◆ Prompt A ◆
Decide whether each statement agrees with the passage about Mark Byrge's arrest, answering yes or no and quoting the words that settle it: (i) Byrge reported the accident to the police himself; (ii) Byrge resisted when he was placed under arrest; (iii) Gianfelice put the cuffs on Byrge himself.
◆ Prompt B ◆
Carry the passage about Mark Byrge's arrest forward, beginning right after its final sentence.

◆ Passage provided ◆
American Fork, Utah —
When Mark Byrge had a minor traffic accident on a street in American Fork, Utah, he did the “responsible” thing by reporting the incident to the police. He has never stopped paying for that mistake.
Within a few minutes of receiving Mark’s call, a pair of American Fork cops arrived to document the damage to Byrge’s delivery truck from a collision with a tree branch that protruded into the street. Mark was cooperative – and he put up no resistance when the lead officer, Andres Gianfelice, placed him under arrest for an outstanding traffic ticket (as well as citing him for not providing proof of insurance).
Byrge submitted without complaint to his officially sanctioned abduction, including the demeaning injury of being shackled. He politely made a single request of his captors: Owing to several back surgeries and the implantation of a $50,000 Spinal Cord Stimulator (SCS), Mark asked that the officers cuff him in front.
While explaining his condition, Mark very slowly and carefully lifted his shirt in order to display an iPod-sized rectangular lump in his lower right back.
Neither Mark’s cooperation nor his explanation made an impression on Gianfelice.
“Don’t tell me how to do my job – put your hands behind your back!” barked Gianfelice, instructing his trainee officer, Jennifer Nakai, to apply the cuffs. Before being shackled, Mark called his wife Tina to tell her he was being arrested.
He didn’t disconnect the call – which means that Tina was able to hear everything that would happen over the next several minutes.

◆ Provided data ◆
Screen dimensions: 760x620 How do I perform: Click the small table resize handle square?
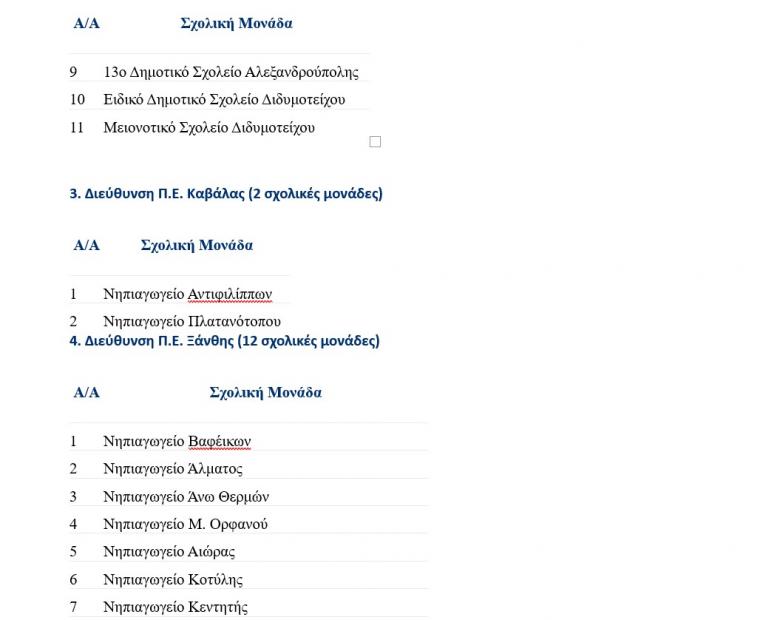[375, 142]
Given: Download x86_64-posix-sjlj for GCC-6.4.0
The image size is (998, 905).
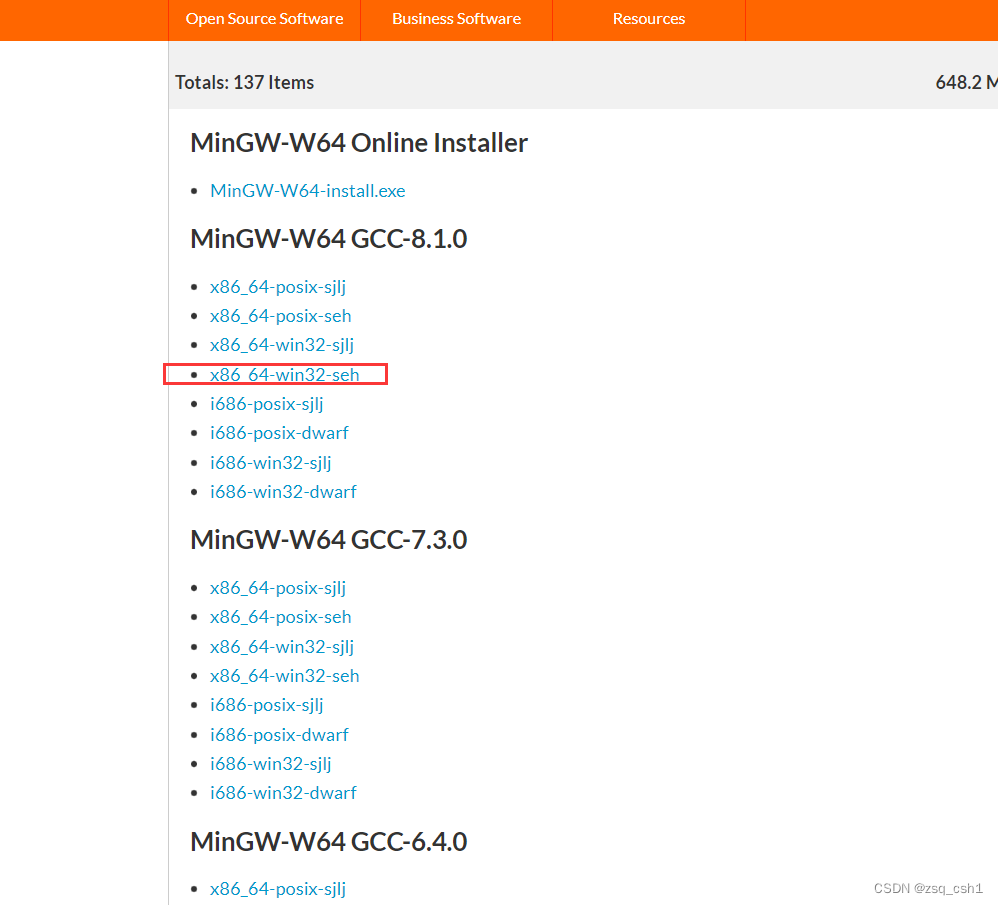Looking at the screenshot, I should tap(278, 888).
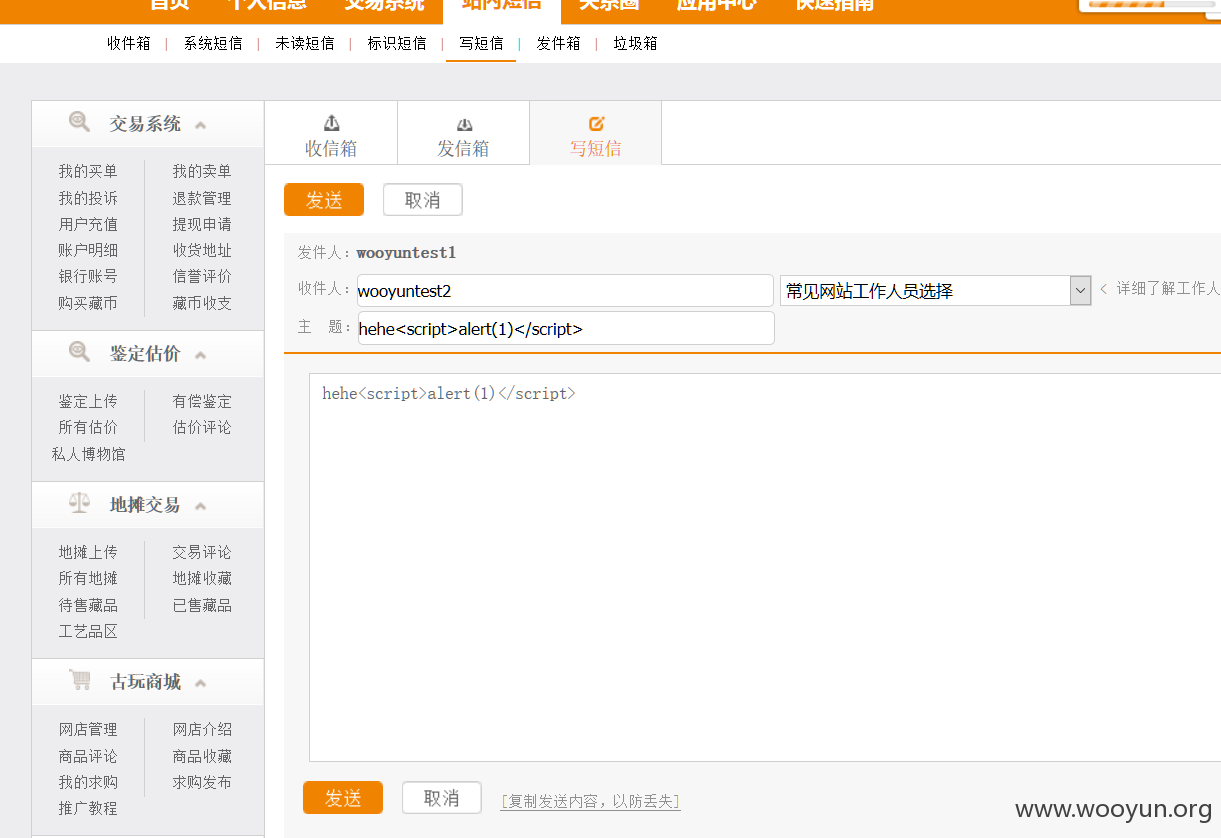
...
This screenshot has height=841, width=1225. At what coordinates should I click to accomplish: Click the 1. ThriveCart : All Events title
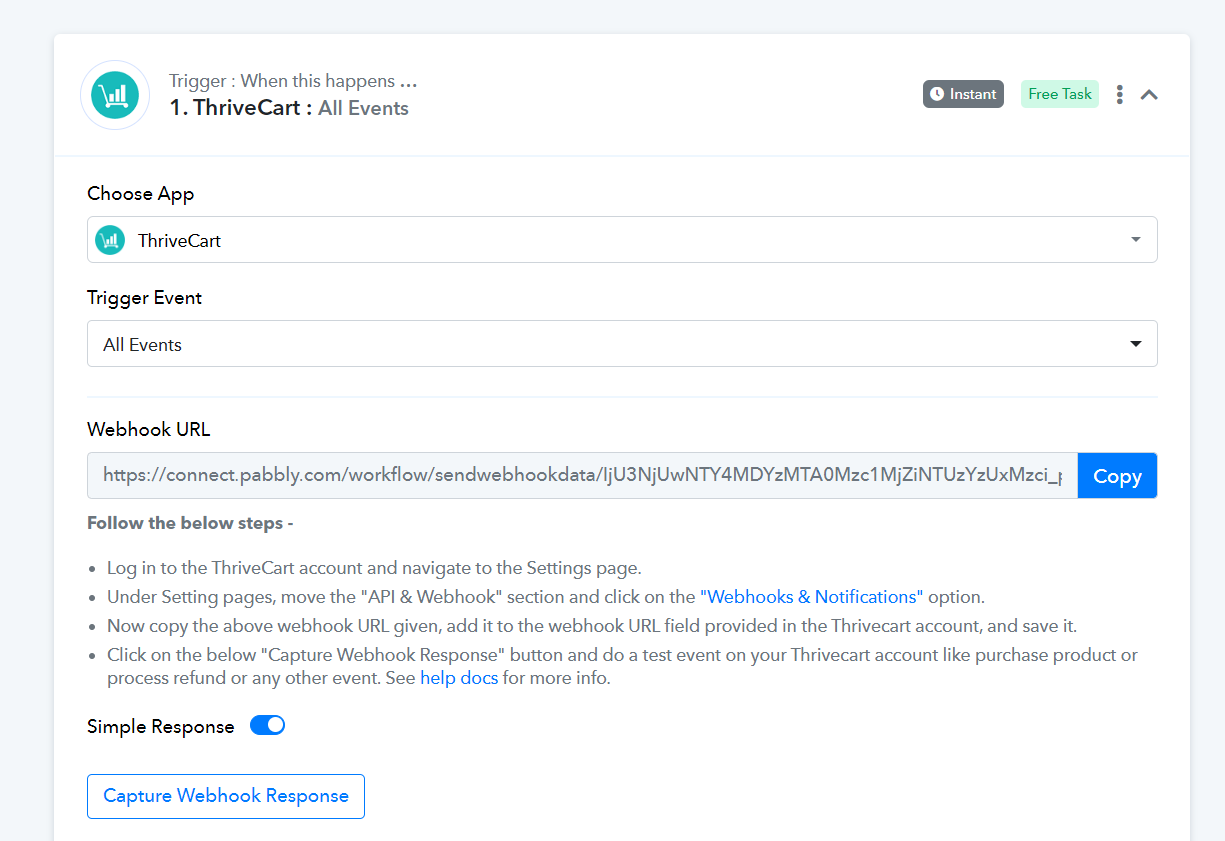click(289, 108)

◆ Answer section A ◆
(i) Yes: "he did the “responsible” thing by reporting the incident to the police."
(ii) No: "he put up no resistance when the lead officer, Andres Gianfelice, placed him under arrest"
(iii) No: "instructing his trainee officer, Jennifer Nakai, to apply the cuffs."

◆ Answer section B ◆
Despite the fact that he was obviously in pain, Mark placed his hands behind his back. Local resident Bob Cardon, on whose property the untrimmed tree was located, expressed concern over Mark’s treatment.
“Do you really have to handcuff him that way?” the elderly man asked the officers.
“Shut up, or you’ll be put in the car next to him,” snarled Gianfelice.
After Mark was stuffed into the back seat of Gianfelice’s cruiser, he leaned away from the cuffs, attempting to prevent any damage to the expensive medical appliance embedded in his back.
Ignoring Mark’s protests, Gianfelice shoved him against the seat to buckle his seat belt. As that happened, Mark later recalled, “I could actually feel it [the stimulator] breaking.”
“You stupid son of a bitch,” Mark gasped, “you just wrecked my back.” He didn’t know at the time that Tina was listening to this exchange over an open phone line.
Tardily realizing that he had made a terrible mistake, Gianfelice relented and used a “belly chain” to cuff Mark in the front. This allowed the officer to claim in his official report that he had “accommodated” Mark – but by that time irreparable damage had already been done.
The SCS was designed to send electrical impulses along Mark’s spine in order to neutralize pain receptors. This allowed him to ramp down his dosages of narcotic prescription pain medications. This, in turn, is what made it possible for him to run his courier delivery business, which required both the physical capacity to load and unload cargo, and the mental acuity to drive his truck and fill out paperwork. Without the stimulator, Mark would either be too crippled to lift, or too doped-up to focus.
Subsequent medical scans of his stimulator documented that it went inactive on April 18, 2012 – the day that Officer Gianfelice, after arrogantly dismissing Mark’s entirely reasonable request to be cuffed in the front, shoved him against the rear seat of his police cruiser.
As Gianfelice pulled away from the scene of the accident, Mark informed the officer that he needed to be taken to a hospital, and he eventually convinced the officer that the jail wouldn’t admit him without hospital clearance. When they arrived at the hospital, Gianfelice parked about fifty yards away – significantly, in one of the few spots concealed from security cameras.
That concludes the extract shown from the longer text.